- Study shows orally-delivered GLP-1 is able to stimulate insulin release
- Results to be published in peer-reviewed journal
- Proof of concept efficacy study on reduction of food intake planned for
2007
TARRYTOWN, N.Y., March 29 /PRNewswire-FirstCall/ -- Emisphere
Technologies, Inc. (Nasdaq: EMIS) reported today results of two clinical
studies conducted in collaboration with Professor Christoph Beglinger, M.D.
Division of Gastroenterology and Hepatology, University Hospital Basel in
Basel, Switzerland. The objective of the study with glucagon-like peptide-1
(7-36 amide) (GLP-1) was to establish the initial pharmacological profile
and the insulin releasing activity of increasing oral doses of GLP-1 in
healthy volunteers. In addition, the pharmacokinetic effects of GLP-1 were
investigated after intravenous administration. The objective of the study
with peptide YY 3-36 (PYY) was to establish the PYY plasma concentrations
following increasing oral doses of the peptide.
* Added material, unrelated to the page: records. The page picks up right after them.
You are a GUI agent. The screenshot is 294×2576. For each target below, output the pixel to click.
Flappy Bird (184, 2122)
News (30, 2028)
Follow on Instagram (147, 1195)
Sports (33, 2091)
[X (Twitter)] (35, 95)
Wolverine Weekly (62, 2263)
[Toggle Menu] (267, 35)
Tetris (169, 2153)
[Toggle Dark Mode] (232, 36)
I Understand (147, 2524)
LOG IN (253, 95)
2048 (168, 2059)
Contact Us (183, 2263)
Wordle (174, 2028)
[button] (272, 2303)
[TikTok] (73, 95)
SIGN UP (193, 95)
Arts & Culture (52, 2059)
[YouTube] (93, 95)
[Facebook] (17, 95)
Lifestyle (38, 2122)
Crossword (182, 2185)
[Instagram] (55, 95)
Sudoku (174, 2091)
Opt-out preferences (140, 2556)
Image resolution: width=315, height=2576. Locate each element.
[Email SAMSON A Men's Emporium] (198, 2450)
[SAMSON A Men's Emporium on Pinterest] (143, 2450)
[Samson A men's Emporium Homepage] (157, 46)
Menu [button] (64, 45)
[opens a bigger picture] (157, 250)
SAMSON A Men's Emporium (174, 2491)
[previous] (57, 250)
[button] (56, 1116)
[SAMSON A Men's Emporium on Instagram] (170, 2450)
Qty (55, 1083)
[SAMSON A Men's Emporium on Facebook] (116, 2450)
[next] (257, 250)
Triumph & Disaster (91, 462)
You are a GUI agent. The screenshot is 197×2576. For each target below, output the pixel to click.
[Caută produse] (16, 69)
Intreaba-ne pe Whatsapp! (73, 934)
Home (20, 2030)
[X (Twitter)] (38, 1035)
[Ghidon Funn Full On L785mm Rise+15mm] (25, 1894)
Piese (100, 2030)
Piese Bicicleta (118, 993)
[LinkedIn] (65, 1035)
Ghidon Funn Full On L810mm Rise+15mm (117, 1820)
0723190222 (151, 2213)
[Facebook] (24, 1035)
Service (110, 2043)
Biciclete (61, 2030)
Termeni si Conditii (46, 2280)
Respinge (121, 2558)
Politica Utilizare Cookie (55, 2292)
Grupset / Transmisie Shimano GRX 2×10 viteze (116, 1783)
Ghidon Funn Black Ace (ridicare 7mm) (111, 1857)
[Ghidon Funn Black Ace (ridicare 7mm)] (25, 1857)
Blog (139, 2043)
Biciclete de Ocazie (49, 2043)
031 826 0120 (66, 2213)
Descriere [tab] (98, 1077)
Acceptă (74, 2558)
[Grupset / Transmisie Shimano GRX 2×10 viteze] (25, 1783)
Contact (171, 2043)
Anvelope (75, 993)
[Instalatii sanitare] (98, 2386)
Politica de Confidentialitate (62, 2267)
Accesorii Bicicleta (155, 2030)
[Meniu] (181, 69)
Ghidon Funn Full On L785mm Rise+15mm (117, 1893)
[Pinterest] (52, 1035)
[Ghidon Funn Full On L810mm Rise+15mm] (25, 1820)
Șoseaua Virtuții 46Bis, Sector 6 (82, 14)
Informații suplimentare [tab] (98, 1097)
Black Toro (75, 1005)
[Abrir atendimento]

The results showed that Emisphere's eligen(R) technology can orally
deliver the incretin hormones GLP-1 and PYY. The oral administration of
both peptides induced a rapid and dose-dependent, statistically significant
increase in plasma drug concentrations (p<0.05) at all doses tested versus
placebo. Additionally, the orally delivered GLP-1 induced a statistically
significant effect on insulin release in all healthy male volunteers
(p<0.05) at all doses tested versus placebo. The Company expects these
results to be published in a leading peer-reviewed scientific journal later
this year.
GLP-1 was given orally to six healthy male subjects in a six way
cross-over design. The treatment arms consisted of oral doses of GLP-1
(0.5, 1.0, 2.0 and 4.0 mg of drug) with Emisphere's delivery agent
administered as a single tablet versus placebo. Only one dose was given per
day. On a separate day, subjects received an intravenous infusion of GLP-1
(0.4 pMol/kg/min infused for 45 minutes). Blood samples were obtained for
GLP-1 and insulin concentrations. The Cmax plasma concentration for the 4
mg oral dose of GLP-1 was 300 pMol/L.
In the PYY study, the drug was given orally to six healthy male
subjects in a six way cross-over design. The treatment arms consisted of
oral doses (0.25, 0.5, 1.0, 2.0 and 4.0 mg) of PYY with Emisphere's
delivery agent administered as a single tablet versus placebo. The Cmax
value of PYY for the 4 mg oral dose had a plasma concentration of 629
pg/ml. In addition, there was a reduction of Ghrelin in all groups
administered PYY with the largest percent reduction in Ghrelin levels
observed in the 4 mg PYY dose.
"This study showed for the first time that GLP-1 was active with regard
to stimulation of insulin releases in humans after oral administration. In
the subjects receiving the highest doses of oral GLP-1, we observed nausea
effects similar to those seen when the subjects received high levels of
injectable GLP-1. The biodynamic results on insulin release and blood
concentrations indicate that oral GLP-1 could be an effective treatment in
diabetes. The PYY results in combination with the GLP results could mean
that oral PYY and oral GLP-1 could also be an effective treatment for other
diseases such as obesity. We will seek to publish these results," said Dr.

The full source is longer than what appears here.